▸ REQUIRED ACTION
Your output is to hold only the lines from the one showing "Screen dimensions: 211x272" through the end of the listing, exactly, with every picture excluded.

▸ DATA TO USE

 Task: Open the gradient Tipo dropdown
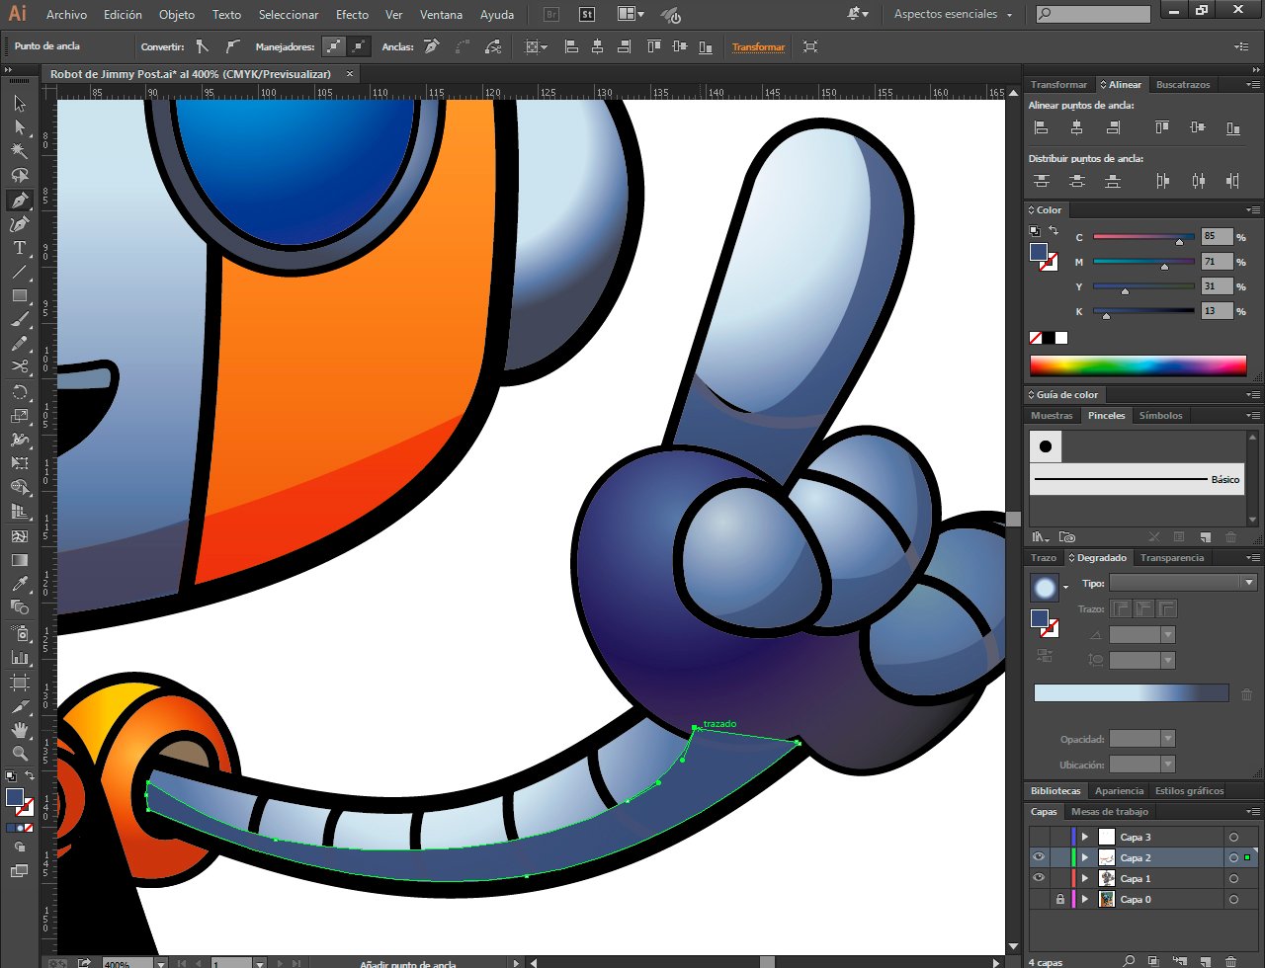pyautogui.click(x=1182, y=583)
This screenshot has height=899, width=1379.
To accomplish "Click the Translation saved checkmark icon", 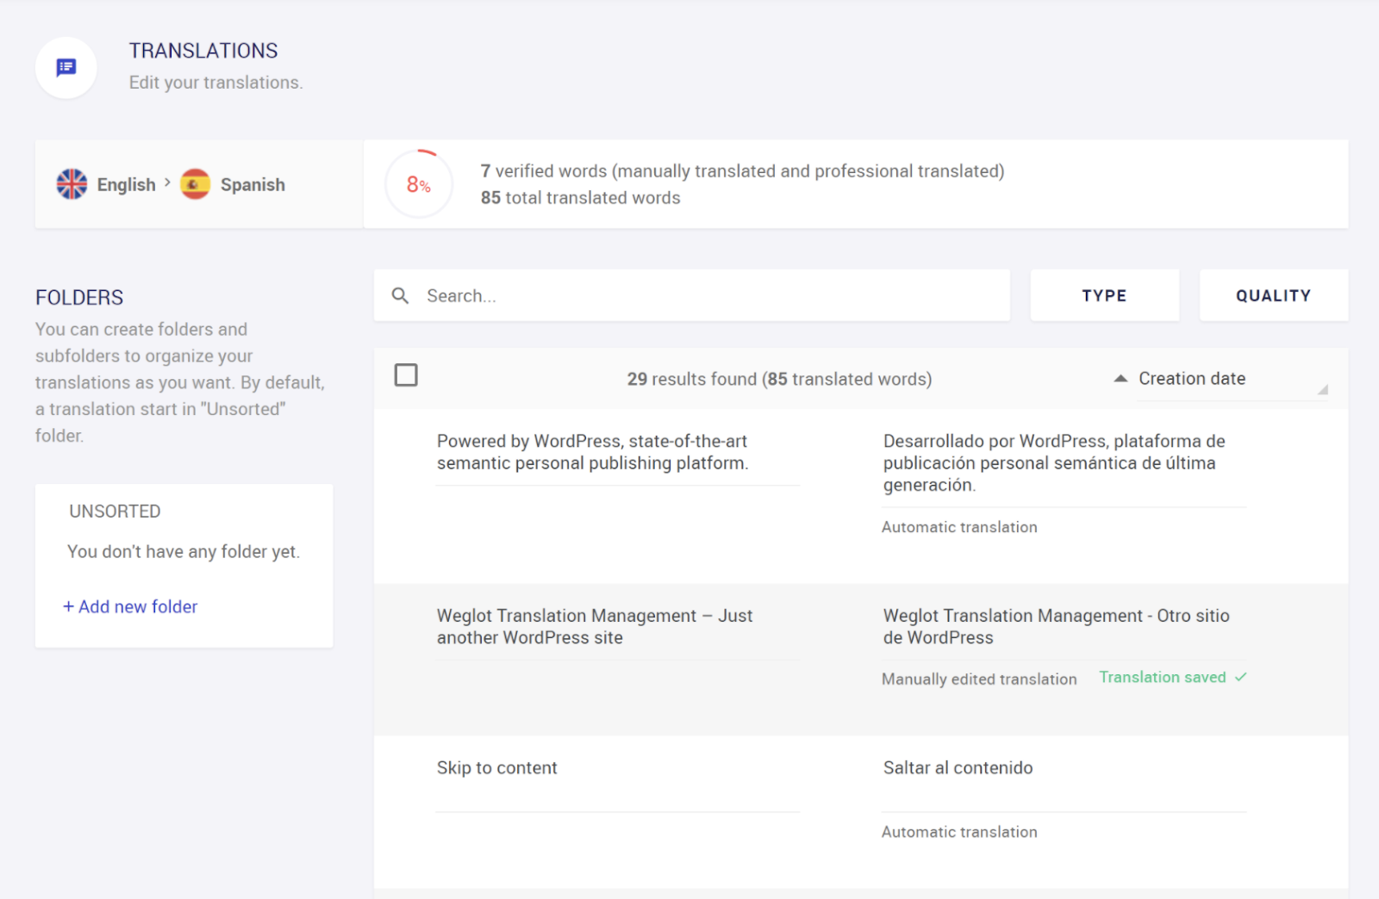I will 1241,678.
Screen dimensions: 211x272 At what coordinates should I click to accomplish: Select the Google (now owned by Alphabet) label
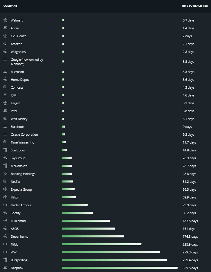point(27,62)
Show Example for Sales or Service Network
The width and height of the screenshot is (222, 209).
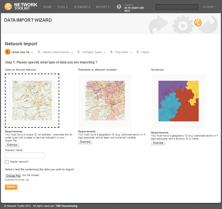(x=12, y=145)
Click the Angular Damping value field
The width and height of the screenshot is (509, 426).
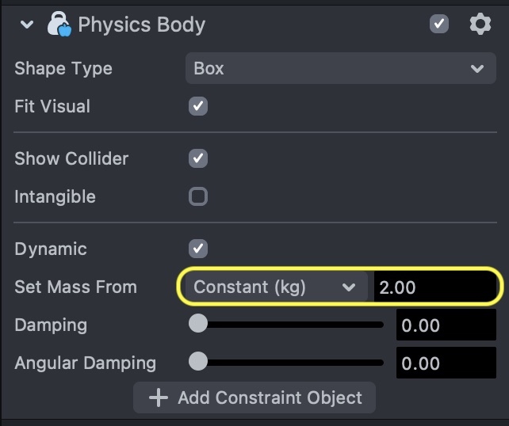click(x=446, y=363)
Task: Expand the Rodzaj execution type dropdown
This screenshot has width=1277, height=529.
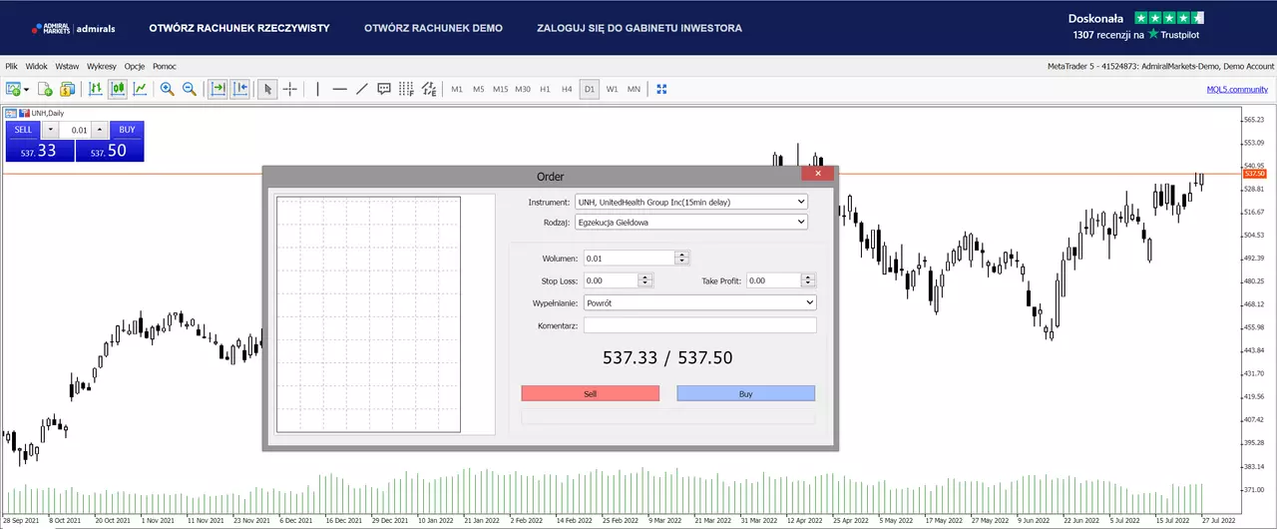Action: [691, 223]
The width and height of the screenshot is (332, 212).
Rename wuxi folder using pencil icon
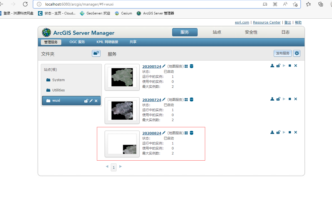91,101
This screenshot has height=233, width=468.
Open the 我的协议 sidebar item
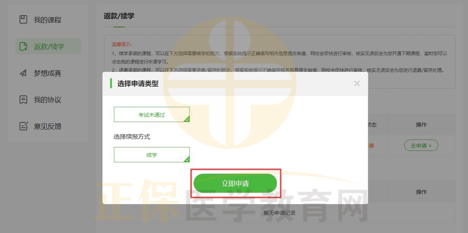[x=47, y=100]
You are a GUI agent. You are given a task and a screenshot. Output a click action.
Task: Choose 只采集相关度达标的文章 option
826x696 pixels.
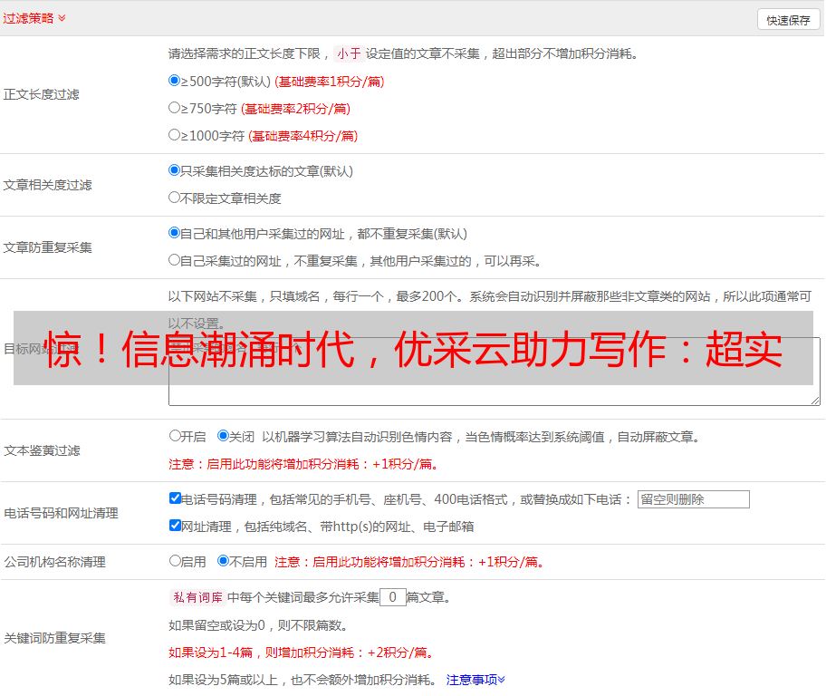point(175,170)
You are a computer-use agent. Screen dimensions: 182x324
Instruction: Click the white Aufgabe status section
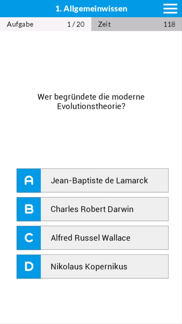click(46, 24)
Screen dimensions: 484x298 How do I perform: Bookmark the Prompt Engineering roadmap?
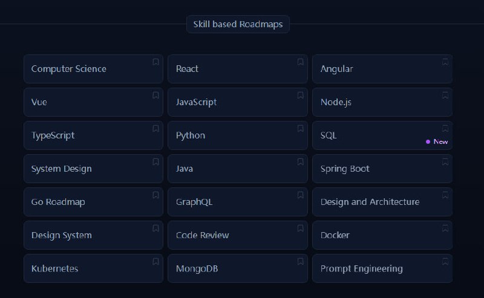point(445,261)

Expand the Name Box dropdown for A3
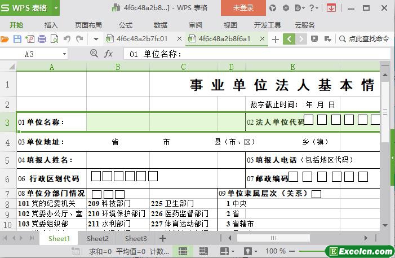(64, 54)
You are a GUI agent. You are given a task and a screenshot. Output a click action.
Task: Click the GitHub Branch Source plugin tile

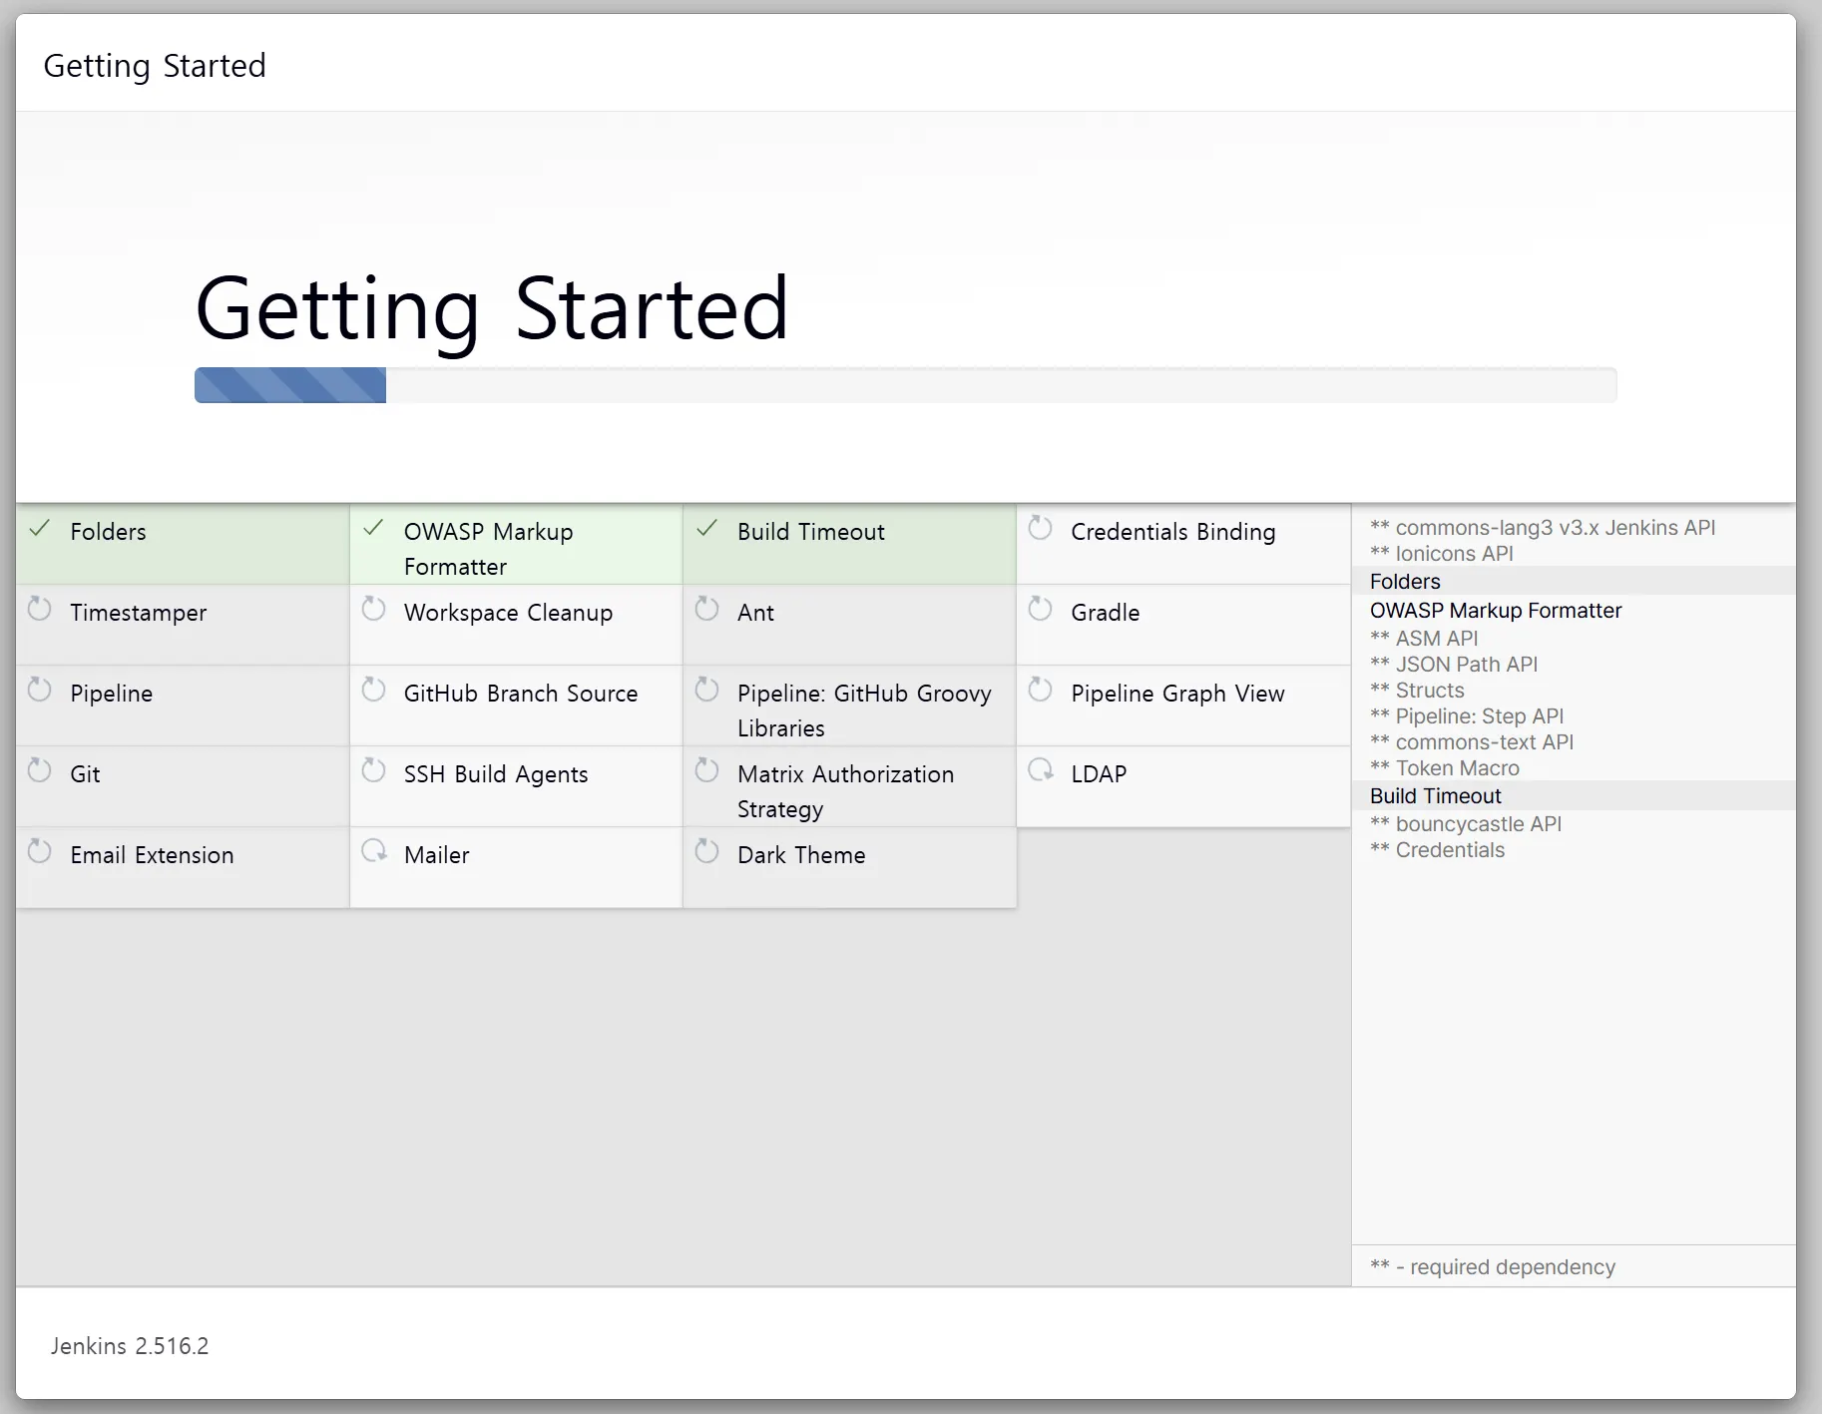point(516,706)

▸ RESULT BELOW
Screen dimensions: 211x272 At what coordinates should I click to accomplish: Select the Google (now owned by Alphabet) label
point(27,62)
Show Example for Sales or Service Network
The width and height of the screenshot is (222, 209).
(x=12, y=145)
Click the Angular Damping value field
The width and height of the screenshot is (509, 426).
click(x=446, y=363)
Task: Expand the Rodzaj execution type dropdown
This screenshot has width=1277, height=529.
Action: [691, 223]
The width and height of the screenshot is (332, 212).
Rename wuxi folder using pencil icon
91,101
This screenshot has height=233, width=468.
Open the 我的协议 sidebar item
[x=47, y=100]
You are a GUI agent. You are given a task and a screenshot. Output a click action.
Task: Choose 只采集相关度达标的文章 option
826x696 pixels.
point(175,170)
You are a computer-use agent. Screen dimensions: 182x324
Instruction: Click the white Aufgabe status section
click(46, 24)
Screen dimensions: 484x298 How do I perform: Bookmark the Prompt Engineering roadmap?
point(445,261)

Expand the Name Box dropdown for A3
(64, 54)
You are a GUI agent. You are given a task and a screenshot. Output a click action.
Task: Click the GitHub Branch Source plugin tile

point(516,706)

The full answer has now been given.